Tuesday, December 22, 2009

Natto - Homemade


My mother-in-law has been making natto for over fifty years and hasn't poisoned anyone yet. She uses old plastic buckets that sit out back, multipurpose strainers, wooden utensils that cannot be sterilized even if you wanted to sterilize them, newspapers and dirty blankets. Maybe I should warn people: do not try this at home, please follow usual sterile processes for making any fermented food product to avoid contaminating the product with unwanted bacteria. So I leave it to you dear reader, to determine if you would ever want to follow our methods.


I searched for various "recipes" and most call for a cup of soybeans...here in the village, the smallest measure is "i-sho" the equivalent of 1.8 liters (the size of a big sake bottle in photo). This amount is roughly 8 cups of dry beans. We are making heaps of natto today.


How to make natto: First you want to discard any wormy beans or debris, then soak the beans overnight and rinse them well. Next, figure out how you will cook them. In a pressure cooker, you need to plan 15 minutes per cup of beans or 3 hours in a pot or over a fire outdoors. Then you drain the cooked beans.


Pause: do not throw out the cooking water! One of the benefits of cooking your own soybeans is to have the slippery water to add to the laundry to brighten your load. We store it in empty PET bottles and use half a cup per load.


For perfect control and predictable outcome, you would want to add some natto bacteria powder at this point, obtainable here at the agricultural store or elsewhere in a health market. But obachan usually just adds a bit of the last batch or a commercial batch of natto, much like you would add yogurt to milk. We add half a pack of purchased natto (about 3 Tb to the 1.8 liters of beans) and eat the other half. After mixing it together with the wooden paddle that was laying on the less than clean counter top (I'm telling you, it must be a bacteria war), we scoop it into little cones made from paper thin wood and wrap these in two sheets of the daily newspaper. We prefer the Kumanichi but I'm sure any newspaper would suffice!

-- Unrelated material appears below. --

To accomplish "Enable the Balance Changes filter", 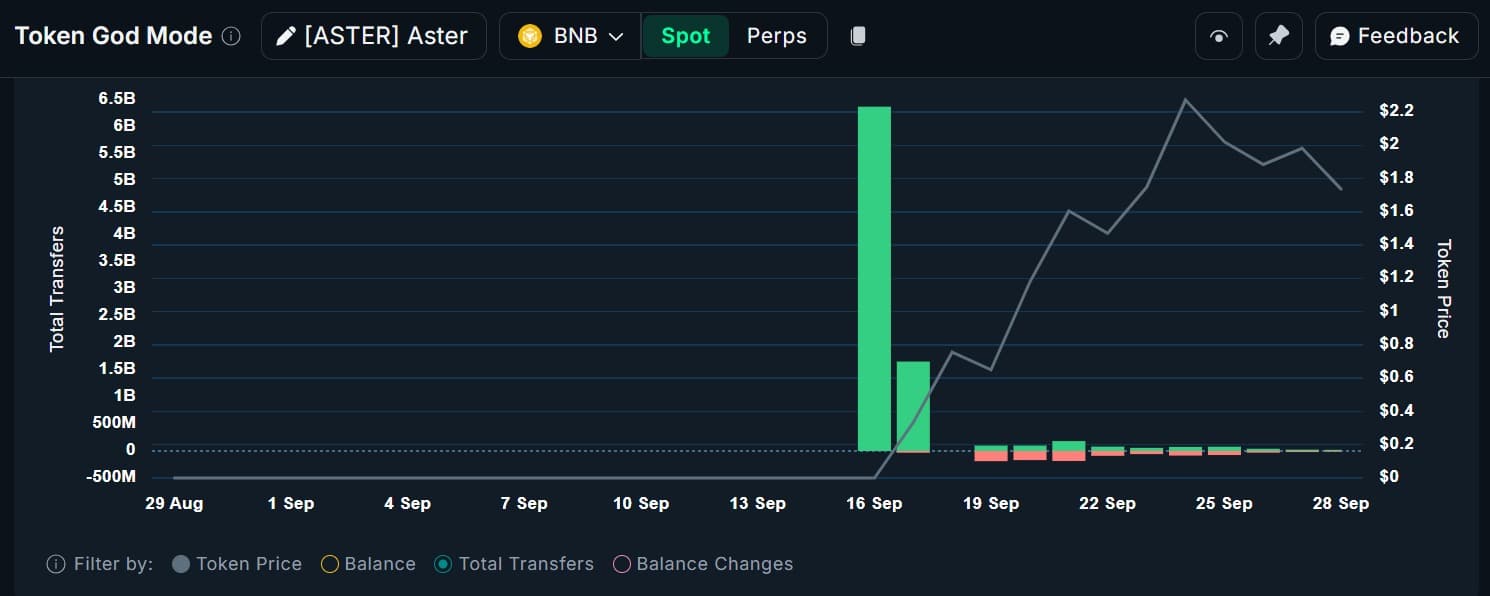I will pyautogui.click(x=621, y=564).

The newspaper wrapped beans are packed into a box or just piled neatly onto some more newspaper and bundled up, tied securely with the remnants of an old tatami mat, although I'm sure string would work just. My favorite part of natto making is keeping it warm for the next 12 hours. You could fire up the oven or set it near a water heater, place the bundle under the kotatsu table, or wrap it in an electric blanket. My mother-in-law went nuts with the blankets, piling them on and tucking those beans in like a baby on a sled in a snowstorm.


The aroma (I'm told) will wake the household in the morning; it is pungent and earthy. If there is an ammonia smell, something has gone wrong. The natto is done when a sticky web develops throughout the beans. We take the beans out of the warm place after 12 hours and let them sit, wrapped for another half day before eating them.To slow down the fermentation, store the wrapped beans in the refrigerator for up to a week or in the freezer for longer storage.


I like to eat natto with a drizzle of a 50-50 mixture of vinegar and soy sauce and a dab of hot yellow mustard as a side dish to rice. My daughter prefers just plain soy sauce. I may have to come up with more creative ways of consuming it because we have plenty for the days to come.